Görevler ve Alıştırmalar.
1 – Dilbilim kültürü metninden "1. İki türlü" ile başlayıp "düşmanların maskarası olmaktır." ifadesine kadar süren bölümü olduğu gibi yazın.
2 – Dilbilim kültürü metnine göre kültürlü bir Türkiyeli en az kaç kelime, kavram ve terim bilmelidir?
3 – Lütfen dilbilim kültürü metnini son cümlesinden sonra devam ettirerek yazın.

Kaynak Metin.
Lisaniyat Dilbilim Kültürü
İNSANI insan yapan, onu kâmil=olgun eden, hür kılan lisandır. Liselerde mutlaka az ve öz de olsa lisaniyat (linguistic) dersi okutulmalıdır.
1. İki türlü lisan vardır. Birincisi: Günlük konuşma ve iletişim dili. Bunun için eğitime ve mektebe bile lüzum yoktur. Okuma yazma bilmeyen insanlar ana dillerini, ihtiyaçlarını görecek şekilde konuşurlar ve meramlarını ifade ederler. İkincisi: Günlük hayatta fazla konuşulmayan, yazılı edebî zengin kültür dilidir. Bu lisan mekteplerde öğretilir. Kültürlü bir Türkiyelinin en az otuz bin kelime, kavram, terim bilmesi gerekir. Bir ülke, bir toplum, bir devlet bu ikinci zengin dili yitirirse; yıkılır, çöker, bin türlü zaafa uğrar, parçalanır, bölünür, düşmanlarına yeteri kadar direnemez, şu veya bu şekilde sömürgeleşir. Tâbiri caiz ise BOP’laşır. BOP’laşmanın sonu esarettir, zillettir, felakettir, düşmanların maskarası olmaktır.

Veri Satırları.
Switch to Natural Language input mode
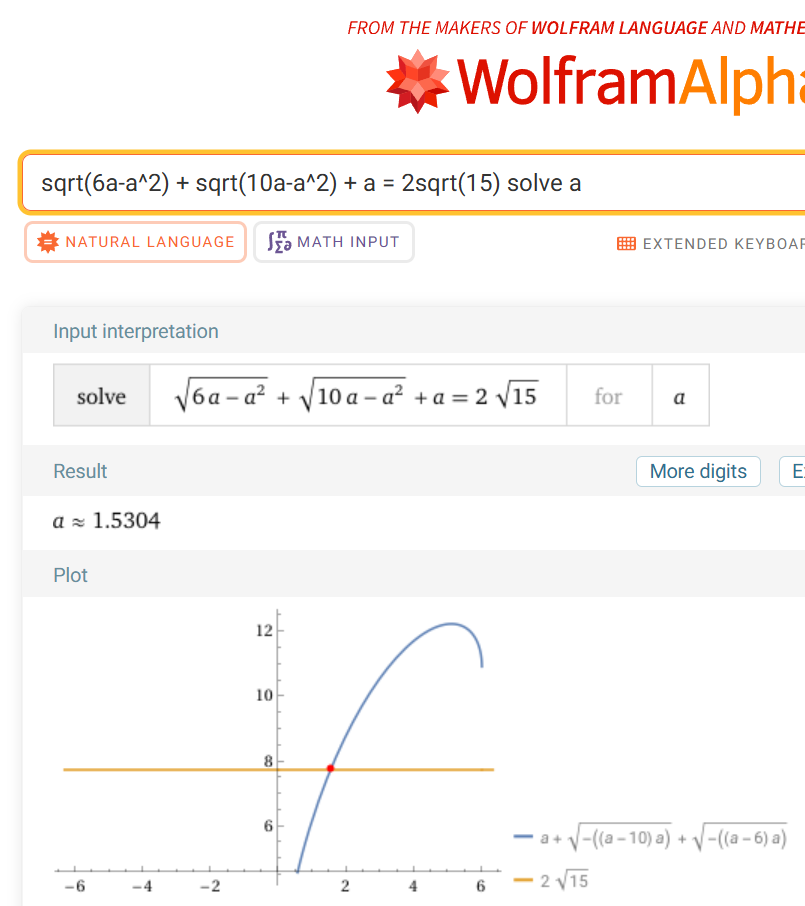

Görev Yanıtları.
1 –
1. İki türlü lisan vardır. Birincisi: Günlük konuşma ve iletişim dili. Bunun için eğitime ve mektebe bile lüzum yoktur. Okuma yazma bilmeyen insanlar ana dillerini, ihtiyaçlarını görecek şekilde konuşurlar ve meramlarını ifade ederler. İkincisi: Günlük hayatta fazla konuşulmayan, yazılı edebî zengin kültür dilidir. Bu lisan mekteplerde öğretilir. Kültürlü bir Türkiyelinin en az otuz bin kelime, kavram, terim bilmesi gerekir. Bir ülke, bir toplum, bir devlet bu ikinci zengin dili yitirirse; yıkılır, çöker, bin türlü zaafa uğrar, parçalanır, bölünür, düşmanlarına yeteri kadar direnemez, şu veya bu şekilde sömürgeleşir. Tâbiri caiz ise BOP’laşır. BOP’laşmanın sonu esarettir, zillettir, felakettir, düşmanların maskarası olmaktır.

2 – En az otuz bin.

3 –
2. Türkiye yakın tarihte iki büyük lisan yıkımına ve kıyımına uğramıştır. 1928’de millî alfabe değiştirilmiş, onun yerine Latin ve frenk alfabesi zorla, devlet terörüyle getirilmiş ve büyük bir kopukluk oluşturulmuştur. Aynı fenalığı, Sovyetler Birliği neo emperyalizmi Kafkasya, Kazan ve Orta Asya Müslüman Türklerine yapmıştır. Ermeni ve Gürcü alfabeleri değiştirilmediği halde Türklerin alfabeleri değiştirilmiştir.
3. Türkçe’ye yapılan ikinci suikast ve kıyım devlet terörüyle lisanın arılaştırılması, sadeleştirilmesi, tahrif edilmesi olmuştur. Bu da, Bulgaristan’dan ithal edilen Agop Martayan’a yaptırılmıştır. Bu zat, Türk Dil Kurumu’nun başına getirilmiş, A. Dilaçar ismini almıştır.
4. Fransızca’da on binlerce Latin kökenli kelime bulunmaktadır. Bunlar atılınca ortada doğru dürüst Fransızca kalır mı? Almanca’da en az otuz bin yabancı kelime bulunmaktadır, bunlara mahsus lügat kitapları bile vardır. Bunlar atılınca, Almanca kuşa dönmez mi?
5. Kültür emperyalistleri zengin Türkçe’yi kuş diline çevirerek Türkiye’nin Müslüman çoğunluğunu cezalandırmıştır.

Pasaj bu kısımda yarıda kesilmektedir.